El brujo

En ocasiones, una conversación informal puede iluminar la complejidad de la economía. Hace algunos días, hablando con un amigo que está en un negocio transversal, de esos que tocan a muchos sectores productivos, le pregunté cómo veía el entorno económico nacional. Me miró y con simpática espontaneidad me respondió: “¿me vio cara de brujo? Aquí todo puede pasar”. Como sucede con frecuencia, no son los más informados sobre los asuntos económicos los que mejor pueden leer lo que está por venir.

Sin duda, los indicadores macroeconómicos parecen mostrar un parte de tranquilidad. Un crecimiento del 5 por ciento, la inflación alrededor del 3 por ciento, un desempleo que sigue siendo elevado, pero disminuye, las reservas internacionales en su máximo histórico y los indicadores de calidad de cartera del sistema financiero sin alertas.

Pero pocas veces en la historia económica reciente hemos tenido un día tan soleado con tan negros nubarrones en el horizonte. Un recorrido sectorial confirma que la agricultura sigue postrada, la industria famélica y las exportaciones en coma.

¿Cómo explicar esta fractura entre la macroeconomía, que muestra estabilidad, y el análisis sectorial que envía señales de angustia? La explicación está en los flujos derivados de la explotación de productos energéticos.

Según cifras del Banco de la República, en el periodo 2006-2013, el país recibió 86.790 millones de dólares de inversión extranjera directa, una suma impresionante para los niveles de nuestra economía. De ellos, 46.922 millones de dólares, lo que equivale al 54 por ciento, se invirtieron en los sectores de petróleo y minería. Este chorro de dinero ha brindado una holgura a nuestra economía que permite esconder los graves problemas sectoriales que venimos acumulando.

Las exportaciones de carbón y petróleo representan a junio de este año 67 por ciento del total exportado. Sin ser un país petrolero, la enfermedad holandesa nos contagió y ahora dependemos del comportamiento de los mercados de energía.

Mientras el país ha disfrutado los flujos de las exportaciones minero-energéticas, hemos descuidado lo fundamental. La pérdida de competitividad es el resultado de años de retraso en inversiones cruciales como las carreteras, la innovación tecnológica o la educación de calidad.

Nos hemos acostumbrado a dosis crecientes de un gasto público ineficiente y muy salpicado de procesos corruptos. Ello explica la carrera entre presupuesto y reformas tributarias. Para seguir asumiendo niveles de consumo público, cada día más elevados, el Gobierno tiene que seguir exprimiendo, con mayores impuestos, a los de siempre, mientras protege a quienes financiaron su campaña.

La situación macroeconómica de los últimos años no es sostenible.
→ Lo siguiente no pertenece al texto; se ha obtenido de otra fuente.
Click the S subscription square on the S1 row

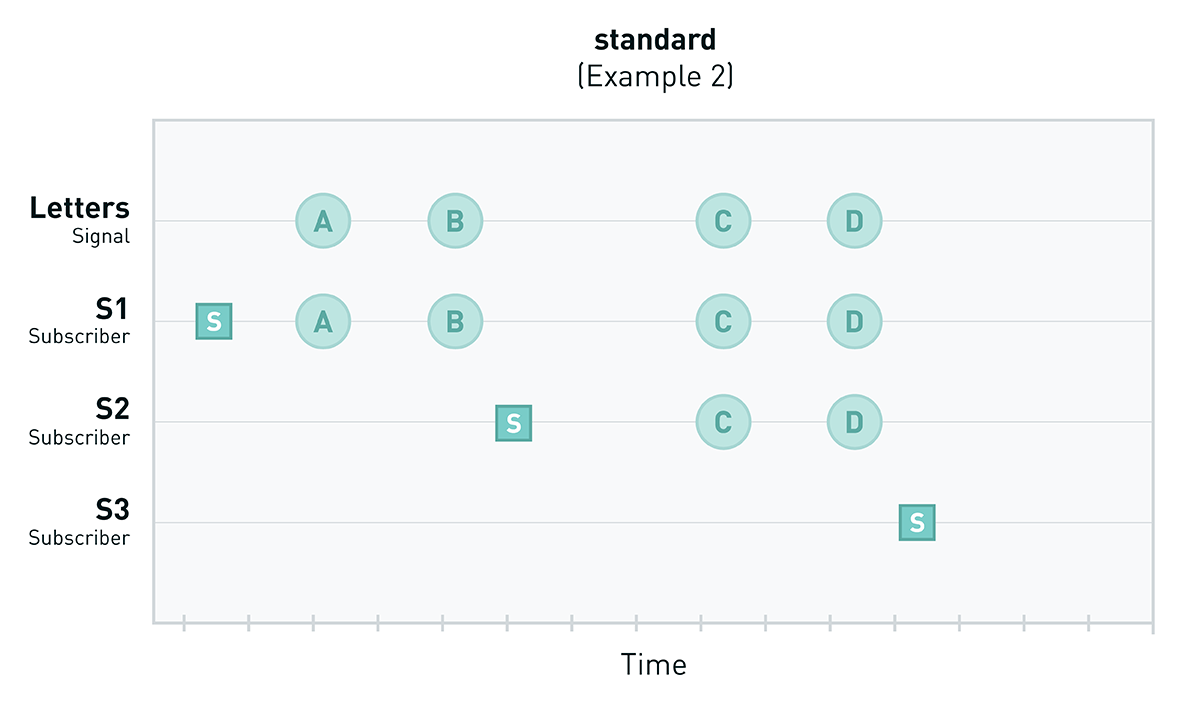coord(214,321)
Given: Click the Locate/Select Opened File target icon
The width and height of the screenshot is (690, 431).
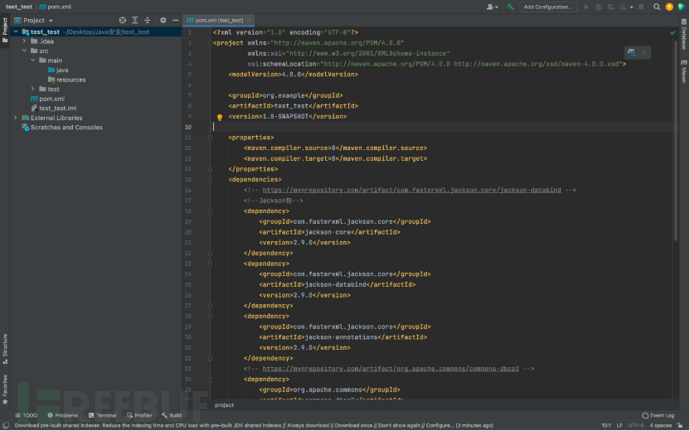Looking at the screenshot, I should [x=123, y=20].
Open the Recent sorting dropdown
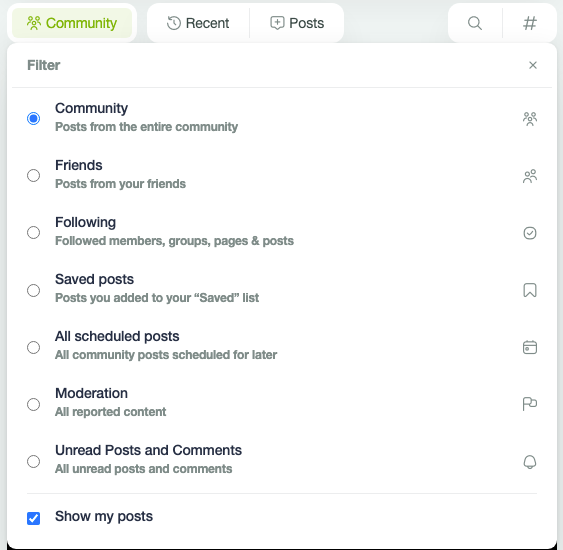Screen dimensions: 563x550 pos(198,23)
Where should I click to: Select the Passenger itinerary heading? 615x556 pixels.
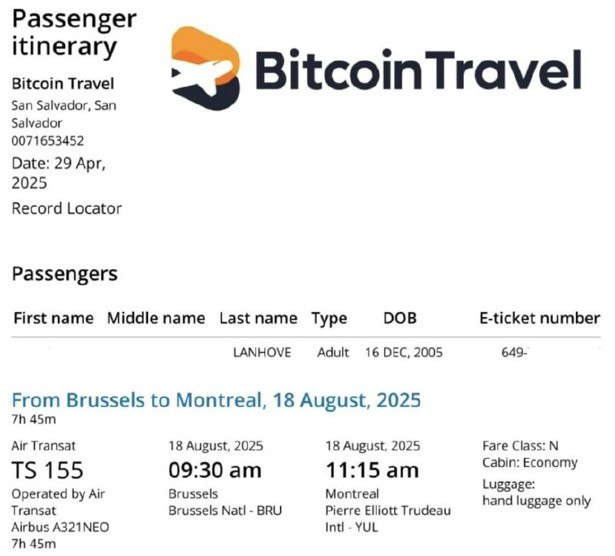pyautogui.click(x=74, y=33)
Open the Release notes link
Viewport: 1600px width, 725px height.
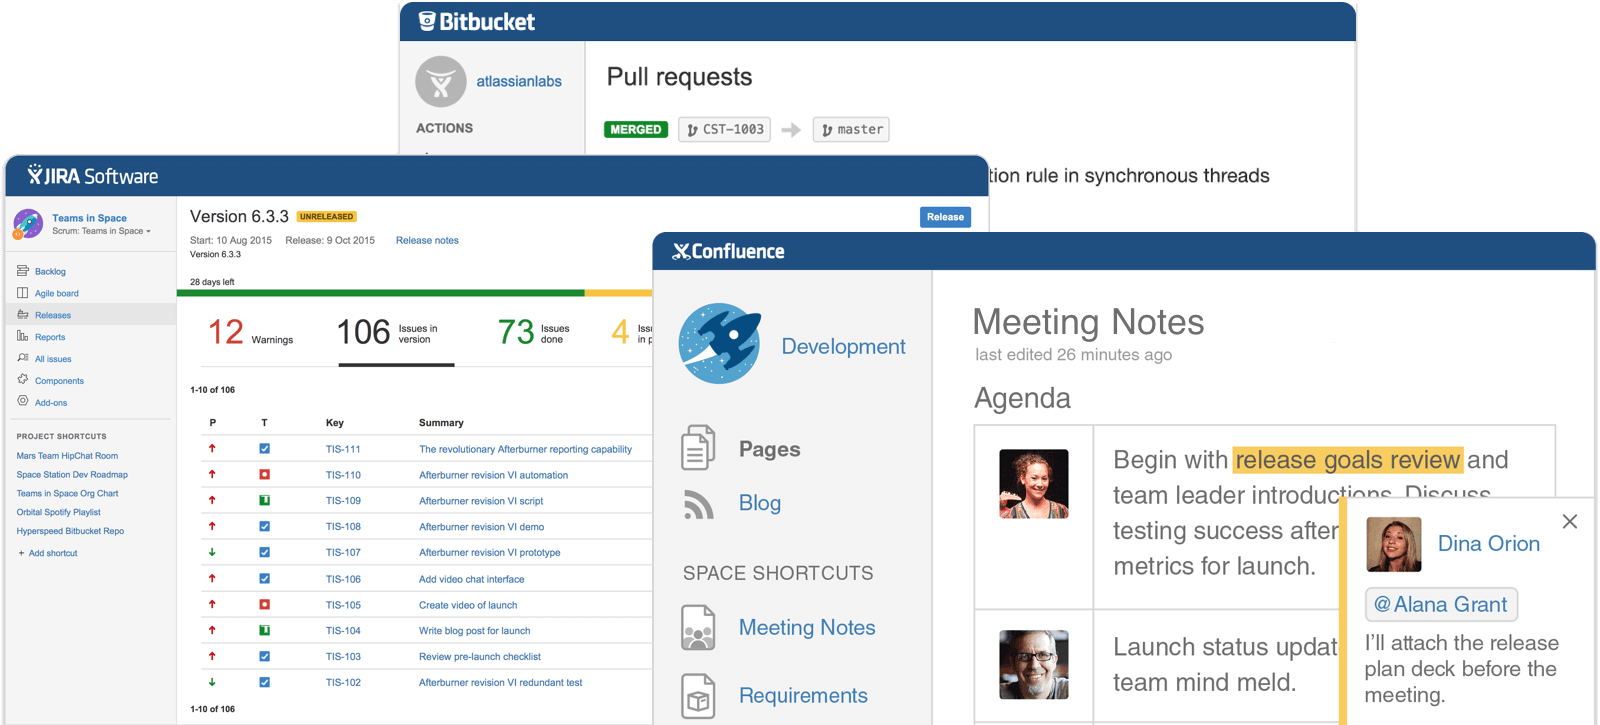pos(427,240)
Niveles inferiores de producción de petróleo y el desestímulo a la inversión en minería van a agravar, en el corto plazo, la frágil estructura de nuestra economía. De ahí el nerviosismo creciente del Gobierno al percibir que las cuentas públicas no cuadran y que el desequilibrio de las finanzas podría estar por encima de los 5 billones de pesos. Si se adiciona el déficit comercial, que ya asciende, a junio de este año, a 1.189 millones de dólares, no hay que ser brujo para ver que las cosas pintan mal.